What you will do -
Lines before the one with "[Toggle Menu] (6, 160)" are left out; return that line and all that follow it, exactly, through the end of the data.

Given information -
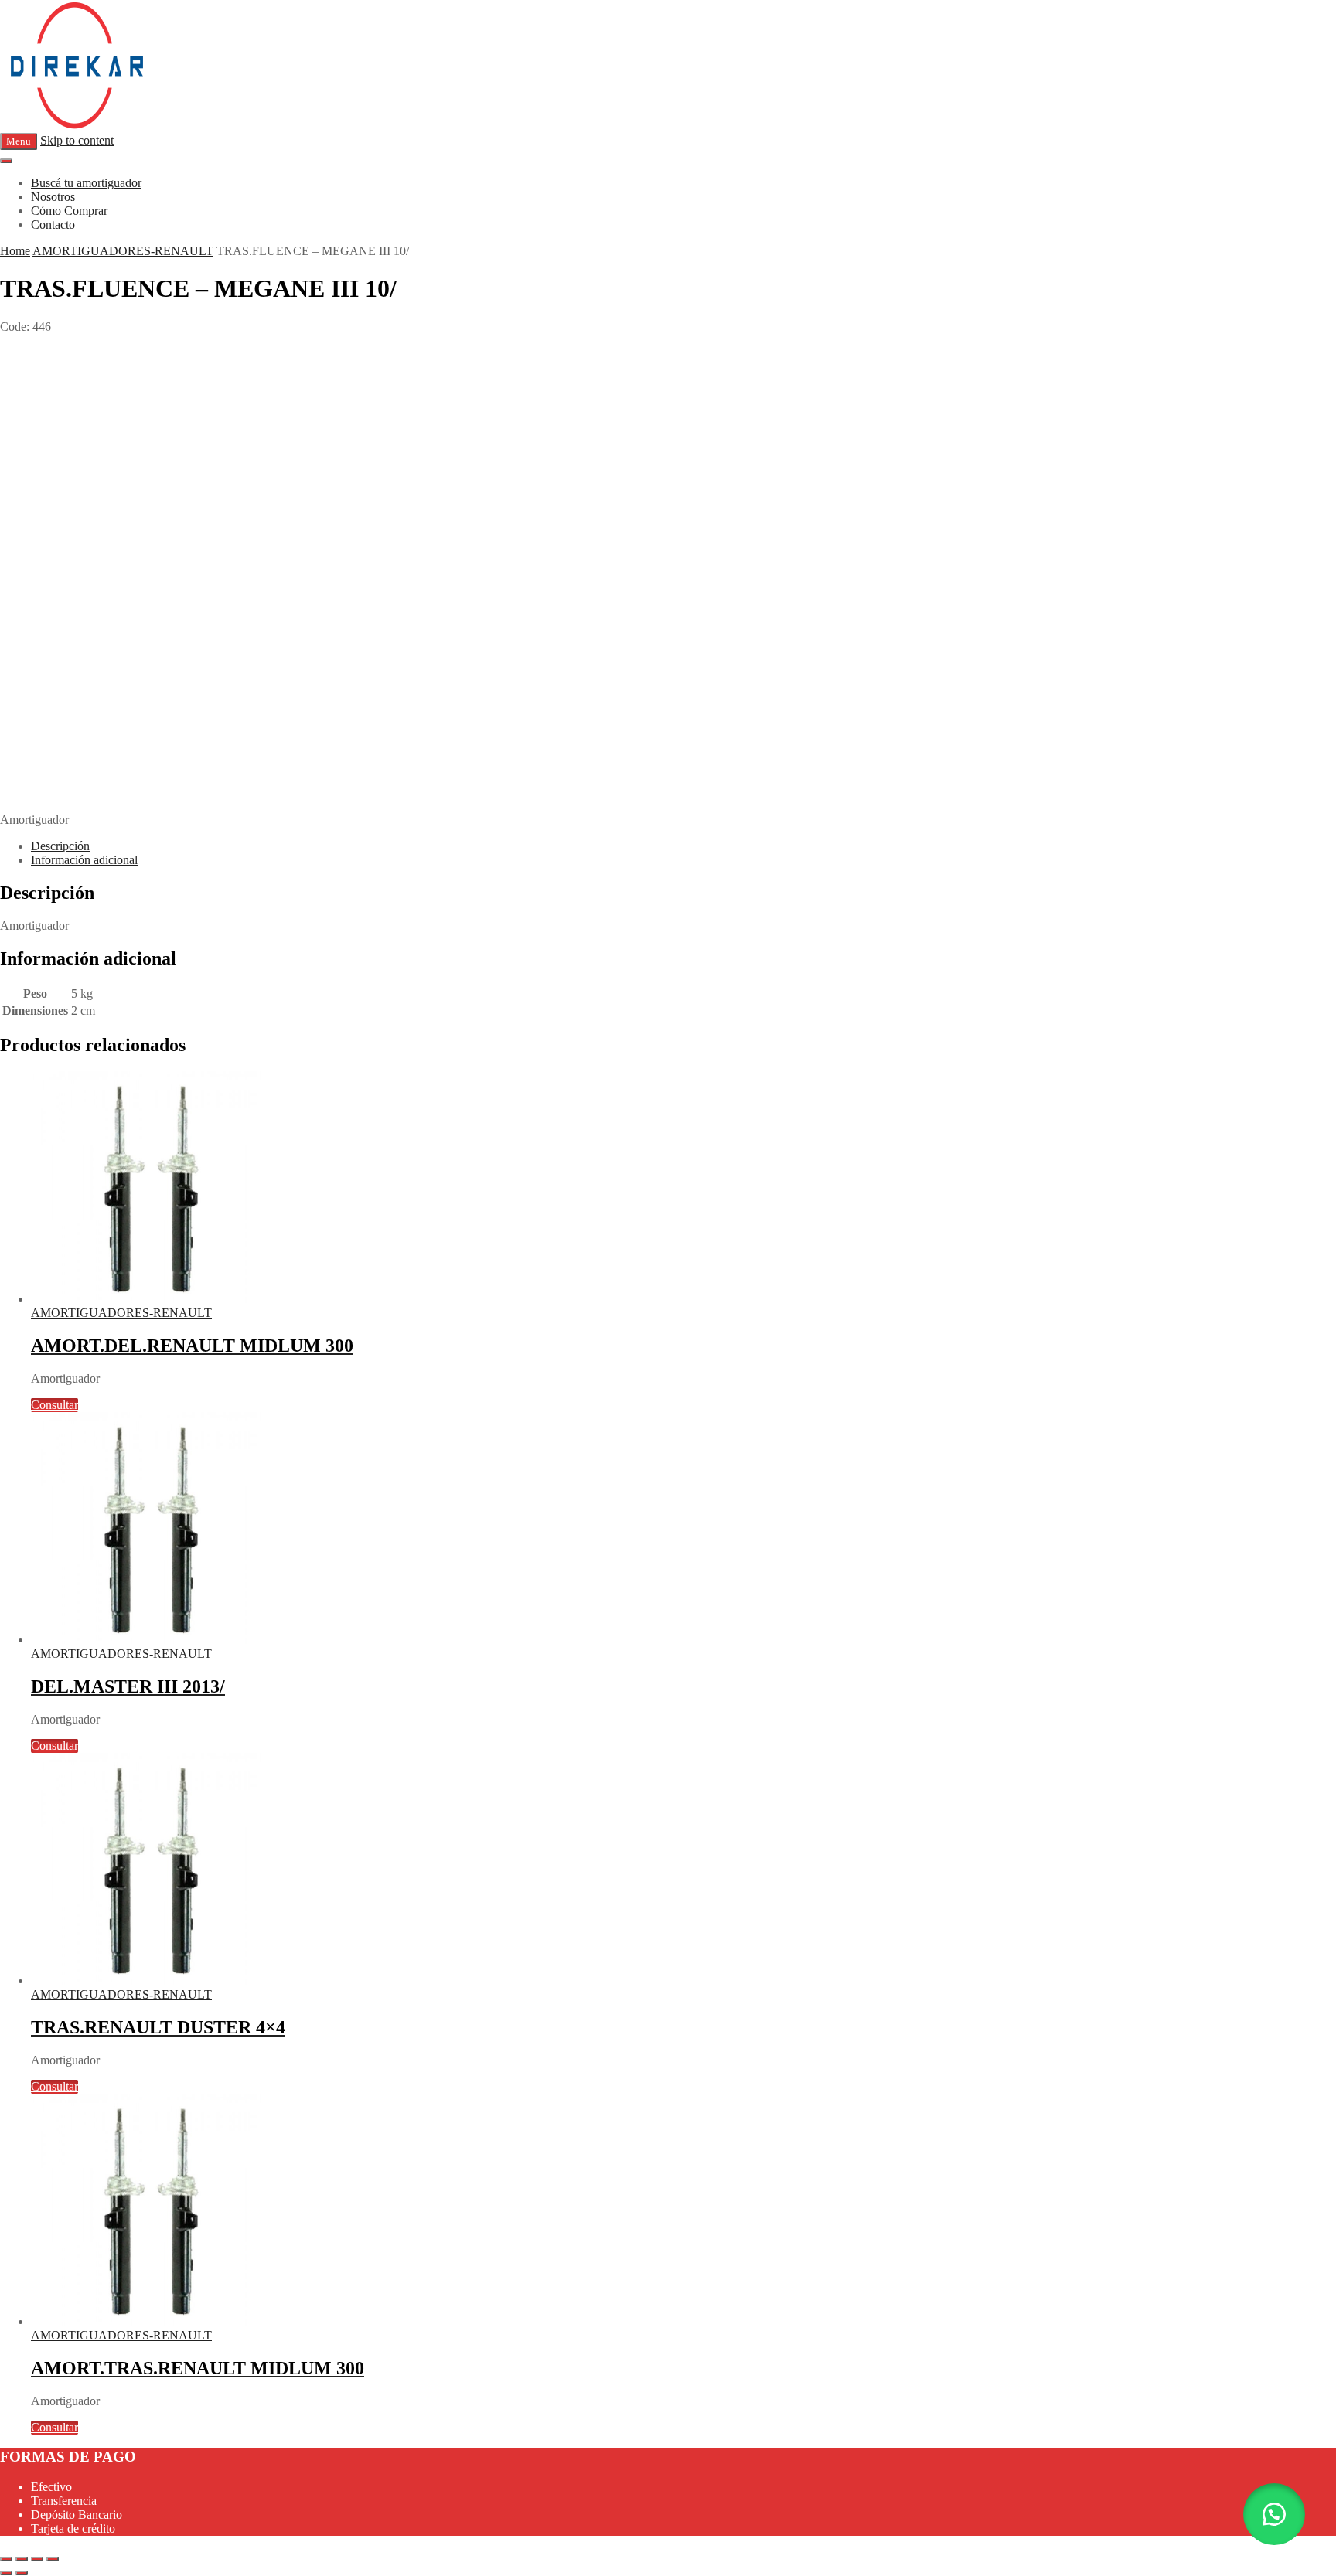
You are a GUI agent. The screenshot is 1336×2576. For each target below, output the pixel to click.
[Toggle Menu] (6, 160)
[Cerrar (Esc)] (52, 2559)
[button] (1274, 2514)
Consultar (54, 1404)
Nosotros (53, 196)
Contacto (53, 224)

Exercise response -
[Toggle Menu] (6, 160)
[Cerrar (Esc)] (52, 2559)
[button] (1274, 2514)
Consultar (54, 1404)
Nosotros (53, 196)
Contacto (53, 224)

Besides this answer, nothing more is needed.